WORK INSTRUCTION: Exactly as they appear, please output the lines from the one with "This screenshot has width=533, height=433." through the end of the material, without pictures.

....

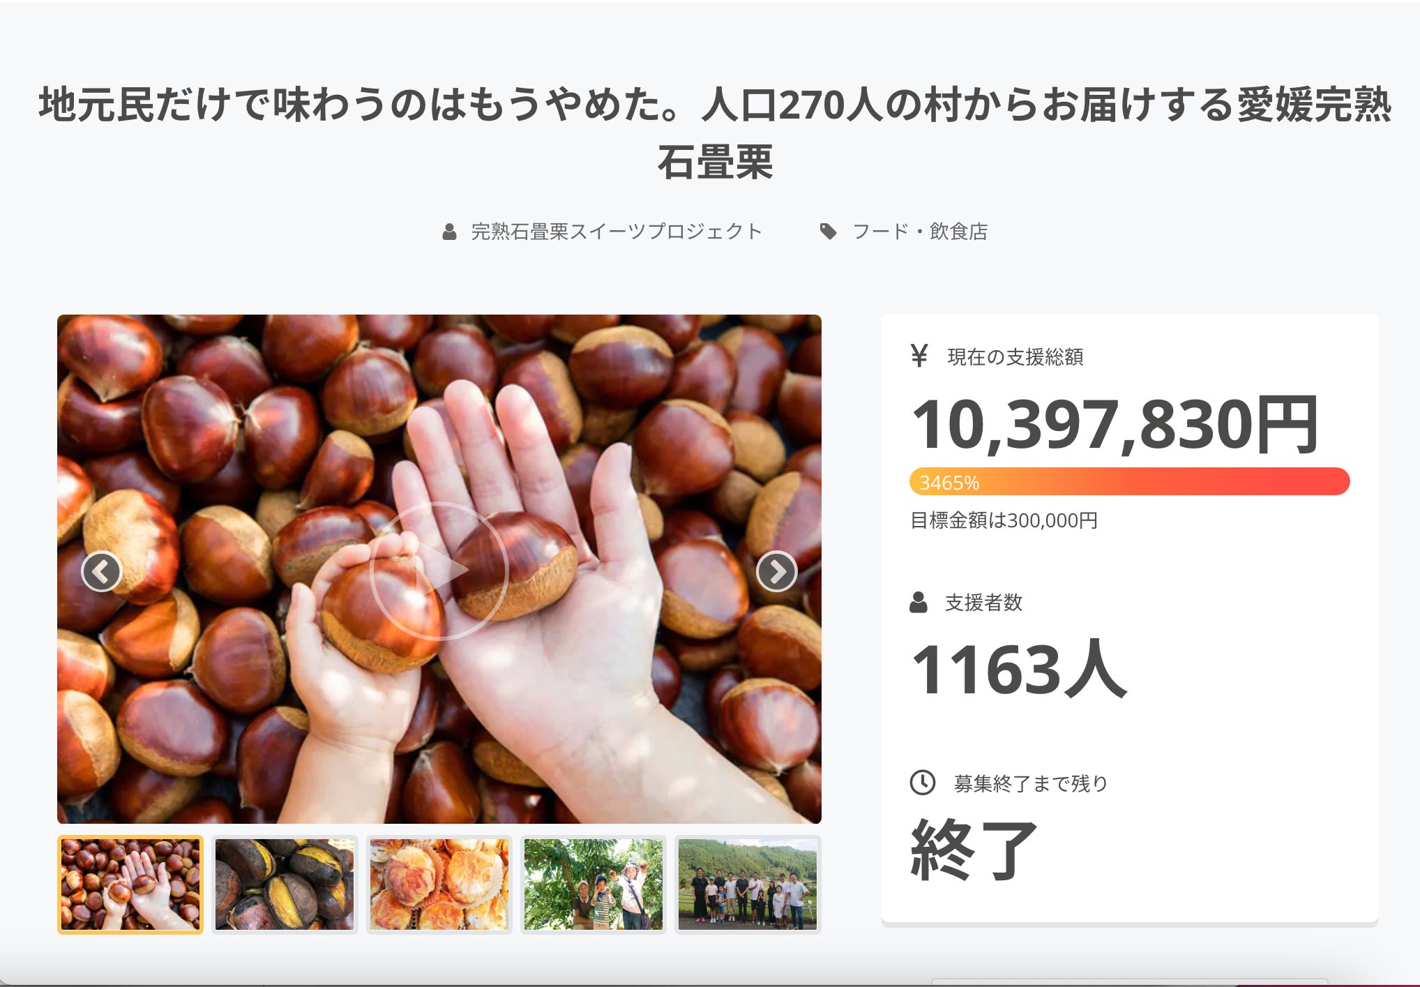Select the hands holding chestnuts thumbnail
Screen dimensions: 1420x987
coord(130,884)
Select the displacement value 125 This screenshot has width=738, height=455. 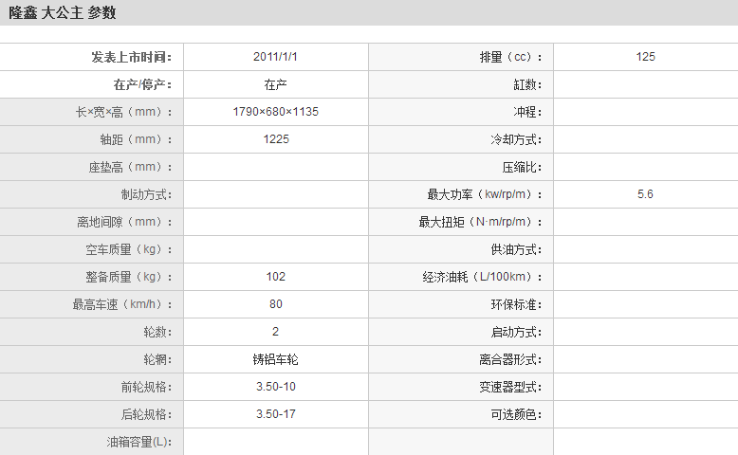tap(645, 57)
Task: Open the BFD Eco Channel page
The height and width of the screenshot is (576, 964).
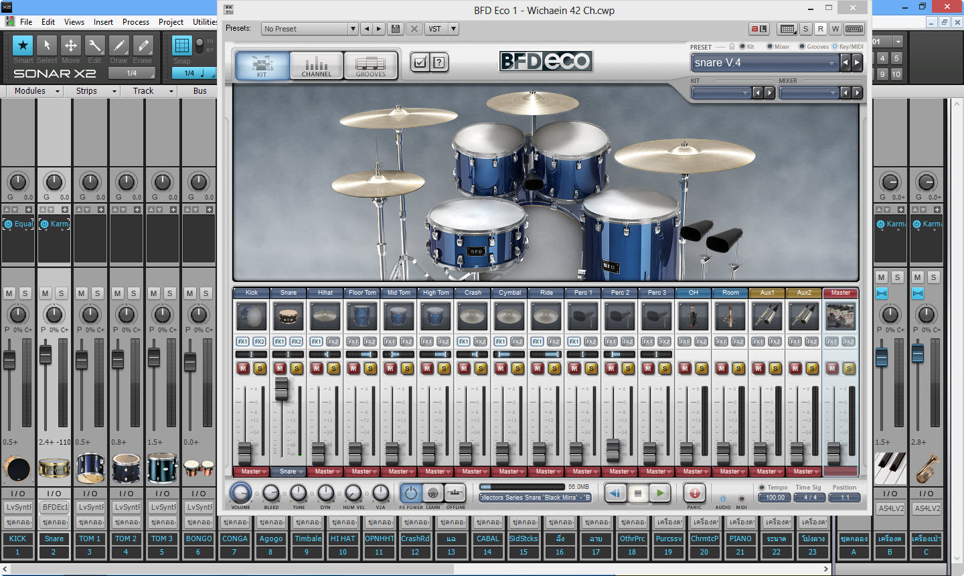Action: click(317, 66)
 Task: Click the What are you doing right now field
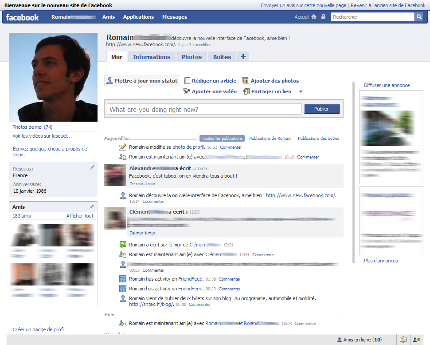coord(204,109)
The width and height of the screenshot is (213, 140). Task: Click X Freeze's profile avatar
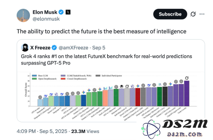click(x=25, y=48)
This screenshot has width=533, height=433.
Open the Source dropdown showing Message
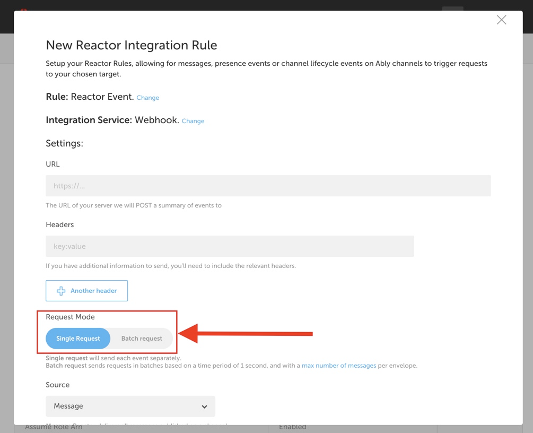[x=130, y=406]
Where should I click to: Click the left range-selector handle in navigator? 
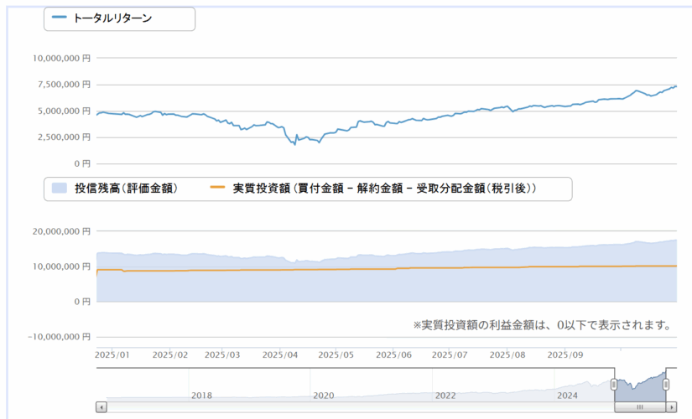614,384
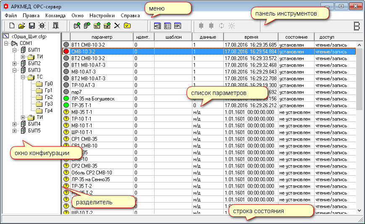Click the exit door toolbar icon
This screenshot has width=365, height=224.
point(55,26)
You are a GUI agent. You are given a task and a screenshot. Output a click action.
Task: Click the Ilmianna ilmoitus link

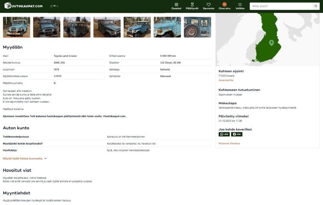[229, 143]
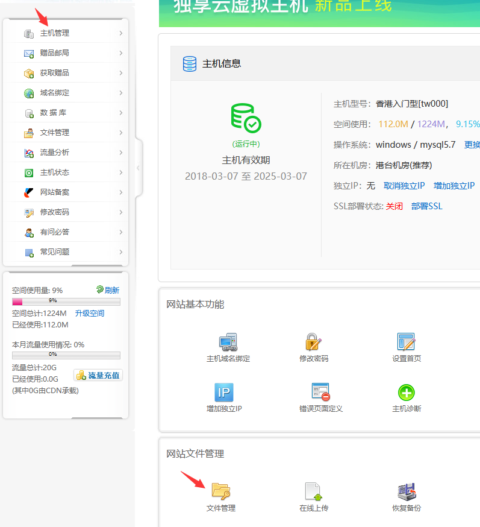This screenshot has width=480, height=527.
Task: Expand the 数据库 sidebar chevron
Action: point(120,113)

....

ANSWER AREA:
This screenshot has width=533, height=433.
Open the Source dropdown showing Message
[x=130, y=406]
Where should I click to: Click the left range-selector handle in navigator? 
614,384
Click the exit door toolbar icon
This screenshot has width=365, height=224.
point(55,26)
You are a GUI agent. You are given a task and a screenshot. Output a click action.
Task: Click the Ilmianna ilmoitus link

[229, 143]
This screenshot has width=480, height=527.
Task: Expand the 数据库 sidebar chevron
Action: point(120,113)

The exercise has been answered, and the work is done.